Researchers warn the signed installer unlocks users' keychains to harvest browser logins, crypto wallet extensions and password manager data before encrypting and exfiltrating it.

Overview

  • Jamf Threat Labs confirmed on Monday that a new macOS infostealer called CrashStealer is delivered by a signed, Apple‑notarized disk image named Werkbit.app that passes Gatekeeper checks.
  • The installer mounts a disk image that prompts users to right‑click Open and runs a staged chain that pulls a downloader from a GitHub repo and fetches a secondary payload named CrashReporter.dmg.
  • CrashStealer prompts for and locally validates the victim's login password to unlock the macOS login keychain, then enumerates installed security tools and collects browser credentials, roughly 80 crypto wallet extensions, 14 password managers and files from Documents and Downloads.

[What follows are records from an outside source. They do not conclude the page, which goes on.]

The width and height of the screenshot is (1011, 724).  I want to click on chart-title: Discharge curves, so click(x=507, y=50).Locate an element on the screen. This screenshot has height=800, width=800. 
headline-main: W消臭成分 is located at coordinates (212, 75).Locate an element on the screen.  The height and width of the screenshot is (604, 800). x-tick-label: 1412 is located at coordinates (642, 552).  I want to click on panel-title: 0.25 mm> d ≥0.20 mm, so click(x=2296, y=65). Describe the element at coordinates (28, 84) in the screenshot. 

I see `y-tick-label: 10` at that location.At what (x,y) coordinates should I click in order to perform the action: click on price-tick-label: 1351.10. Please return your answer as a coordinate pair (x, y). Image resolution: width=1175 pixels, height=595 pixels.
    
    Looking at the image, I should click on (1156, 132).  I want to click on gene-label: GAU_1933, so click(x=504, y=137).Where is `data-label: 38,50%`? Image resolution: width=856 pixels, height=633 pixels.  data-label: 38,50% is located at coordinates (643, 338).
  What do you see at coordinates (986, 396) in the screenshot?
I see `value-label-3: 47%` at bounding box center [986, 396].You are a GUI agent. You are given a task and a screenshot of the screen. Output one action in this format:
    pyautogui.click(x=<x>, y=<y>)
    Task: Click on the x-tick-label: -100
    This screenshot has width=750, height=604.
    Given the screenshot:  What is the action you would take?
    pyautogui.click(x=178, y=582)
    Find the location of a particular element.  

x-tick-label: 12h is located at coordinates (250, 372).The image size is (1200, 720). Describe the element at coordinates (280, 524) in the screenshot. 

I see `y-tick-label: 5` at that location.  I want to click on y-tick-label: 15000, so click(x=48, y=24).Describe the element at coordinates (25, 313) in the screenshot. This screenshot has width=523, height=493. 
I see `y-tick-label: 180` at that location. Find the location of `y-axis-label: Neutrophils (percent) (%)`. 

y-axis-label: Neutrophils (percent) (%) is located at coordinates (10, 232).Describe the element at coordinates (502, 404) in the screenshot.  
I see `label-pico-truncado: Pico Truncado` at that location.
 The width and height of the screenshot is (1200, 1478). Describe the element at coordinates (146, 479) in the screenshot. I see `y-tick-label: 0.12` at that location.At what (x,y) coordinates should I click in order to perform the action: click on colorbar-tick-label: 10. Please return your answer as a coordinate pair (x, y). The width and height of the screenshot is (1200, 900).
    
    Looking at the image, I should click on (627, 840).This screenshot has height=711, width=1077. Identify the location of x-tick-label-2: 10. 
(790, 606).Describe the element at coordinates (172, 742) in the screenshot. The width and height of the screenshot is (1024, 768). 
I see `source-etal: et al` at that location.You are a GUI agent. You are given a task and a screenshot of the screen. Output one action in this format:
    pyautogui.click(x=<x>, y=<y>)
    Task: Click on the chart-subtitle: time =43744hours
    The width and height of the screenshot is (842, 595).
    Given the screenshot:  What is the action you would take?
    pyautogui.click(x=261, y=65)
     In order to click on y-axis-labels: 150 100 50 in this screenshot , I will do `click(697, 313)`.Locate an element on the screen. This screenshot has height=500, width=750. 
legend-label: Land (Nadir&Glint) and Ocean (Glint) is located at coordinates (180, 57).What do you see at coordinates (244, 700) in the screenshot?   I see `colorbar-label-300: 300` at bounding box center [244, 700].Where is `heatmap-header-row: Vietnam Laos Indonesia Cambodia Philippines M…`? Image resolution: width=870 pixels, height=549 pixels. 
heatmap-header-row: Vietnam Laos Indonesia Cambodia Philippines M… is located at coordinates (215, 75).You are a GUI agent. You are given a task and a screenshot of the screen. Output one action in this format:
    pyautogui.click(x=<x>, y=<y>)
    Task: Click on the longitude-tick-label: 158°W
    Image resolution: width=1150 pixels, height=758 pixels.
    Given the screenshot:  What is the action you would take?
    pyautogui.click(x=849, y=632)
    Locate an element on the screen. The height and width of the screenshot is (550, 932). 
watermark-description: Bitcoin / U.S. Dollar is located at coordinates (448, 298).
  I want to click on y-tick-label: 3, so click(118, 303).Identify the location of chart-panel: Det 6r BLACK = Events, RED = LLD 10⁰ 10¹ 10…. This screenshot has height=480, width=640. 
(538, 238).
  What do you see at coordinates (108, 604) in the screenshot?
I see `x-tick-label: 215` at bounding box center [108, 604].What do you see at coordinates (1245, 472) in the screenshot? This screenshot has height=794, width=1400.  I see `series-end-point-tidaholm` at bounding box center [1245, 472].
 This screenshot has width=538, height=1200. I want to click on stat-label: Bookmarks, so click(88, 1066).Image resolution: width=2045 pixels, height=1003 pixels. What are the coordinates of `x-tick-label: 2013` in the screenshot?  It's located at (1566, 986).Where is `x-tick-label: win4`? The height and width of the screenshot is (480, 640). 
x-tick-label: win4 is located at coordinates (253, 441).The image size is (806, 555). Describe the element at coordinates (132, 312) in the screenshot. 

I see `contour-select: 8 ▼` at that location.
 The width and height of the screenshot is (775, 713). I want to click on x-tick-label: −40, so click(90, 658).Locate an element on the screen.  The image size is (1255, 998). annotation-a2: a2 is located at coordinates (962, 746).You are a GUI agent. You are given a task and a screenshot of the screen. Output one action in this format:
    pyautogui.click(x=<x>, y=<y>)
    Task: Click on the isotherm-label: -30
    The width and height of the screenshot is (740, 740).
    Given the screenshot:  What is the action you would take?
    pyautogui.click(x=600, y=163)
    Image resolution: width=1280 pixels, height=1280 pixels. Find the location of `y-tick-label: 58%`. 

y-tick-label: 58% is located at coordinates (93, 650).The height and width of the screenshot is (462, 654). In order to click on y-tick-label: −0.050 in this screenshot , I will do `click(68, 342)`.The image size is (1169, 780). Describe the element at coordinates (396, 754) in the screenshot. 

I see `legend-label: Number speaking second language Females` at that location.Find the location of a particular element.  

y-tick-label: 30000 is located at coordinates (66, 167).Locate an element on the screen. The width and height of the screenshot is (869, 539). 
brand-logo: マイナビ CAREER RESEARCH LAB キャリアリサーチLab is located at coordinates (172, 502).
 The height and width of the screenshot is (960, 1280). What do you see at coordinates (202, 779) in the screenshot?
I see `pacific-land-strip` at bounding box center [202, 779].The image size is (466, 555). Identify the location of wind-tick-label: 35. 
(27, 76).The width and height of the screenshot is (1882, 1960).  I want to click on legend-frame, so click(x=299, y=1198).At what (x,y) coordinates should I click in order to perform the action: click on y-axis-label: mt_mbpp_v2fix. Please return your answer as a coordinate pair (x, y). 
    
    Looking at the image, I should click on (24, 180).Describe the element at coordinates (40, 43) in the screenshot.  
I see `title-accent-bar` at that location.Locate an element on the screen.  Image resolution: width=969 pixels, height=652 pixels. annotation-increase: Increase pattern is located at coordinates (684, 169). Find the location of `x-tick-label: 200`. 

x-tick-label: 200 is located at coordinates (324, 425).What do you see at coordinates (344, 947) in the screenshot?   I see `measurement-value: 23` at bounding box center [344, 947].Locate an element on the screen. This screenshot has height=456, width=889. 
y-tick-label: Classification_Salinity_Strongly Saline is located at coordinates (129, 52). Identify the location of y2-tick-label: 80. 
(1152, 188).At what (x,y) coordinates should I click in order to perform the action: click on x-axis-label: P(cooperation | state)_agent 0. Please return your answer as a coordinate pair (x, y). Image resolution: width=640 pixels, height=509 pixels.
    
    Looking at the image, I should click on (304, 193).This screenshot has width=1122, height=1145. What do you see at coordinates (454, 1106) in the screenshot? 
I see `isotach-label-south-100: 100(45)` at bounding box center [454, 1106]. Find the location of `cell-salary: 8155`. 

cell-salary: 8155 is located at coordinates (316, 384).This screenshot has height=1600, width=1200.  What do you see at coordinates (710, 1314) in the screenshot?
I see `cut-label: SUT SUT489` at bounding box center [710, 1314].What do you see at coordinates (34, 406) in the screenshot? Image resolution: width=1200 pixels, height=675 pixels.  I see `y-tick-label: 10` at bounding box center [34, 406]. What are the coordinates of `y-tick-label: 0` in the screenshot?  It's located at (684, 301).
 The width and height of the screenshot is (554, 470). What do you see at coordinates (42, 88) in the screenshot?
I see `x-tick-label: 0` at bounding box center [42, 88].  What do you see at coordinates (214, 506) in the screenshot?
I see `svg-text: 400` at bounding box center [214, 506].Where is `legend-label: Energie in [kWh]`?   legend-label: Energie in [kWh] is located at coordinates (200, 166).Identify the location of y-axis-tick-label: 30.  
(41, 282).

  • Collected data is encrypted client‑side with AESGCM, packaged into hidden ZIPs and exfiltrated to an attacker server at 179.43.166.242 while the malware maintains persistence as a LaunchAgent and uses re‑signing, control‑flow flattening, encrypted strings and anti‑debugging to frustrate analysis.
  • Researchers say the delivery domain werkbit.io, GitHub staging and additional shared backends point to a careful, ongoing campaign that may be broader in scale and possibly multi‑platform, so users and administrators should avoid running unsolicited installers and check notarization details and LaunchAgent entries.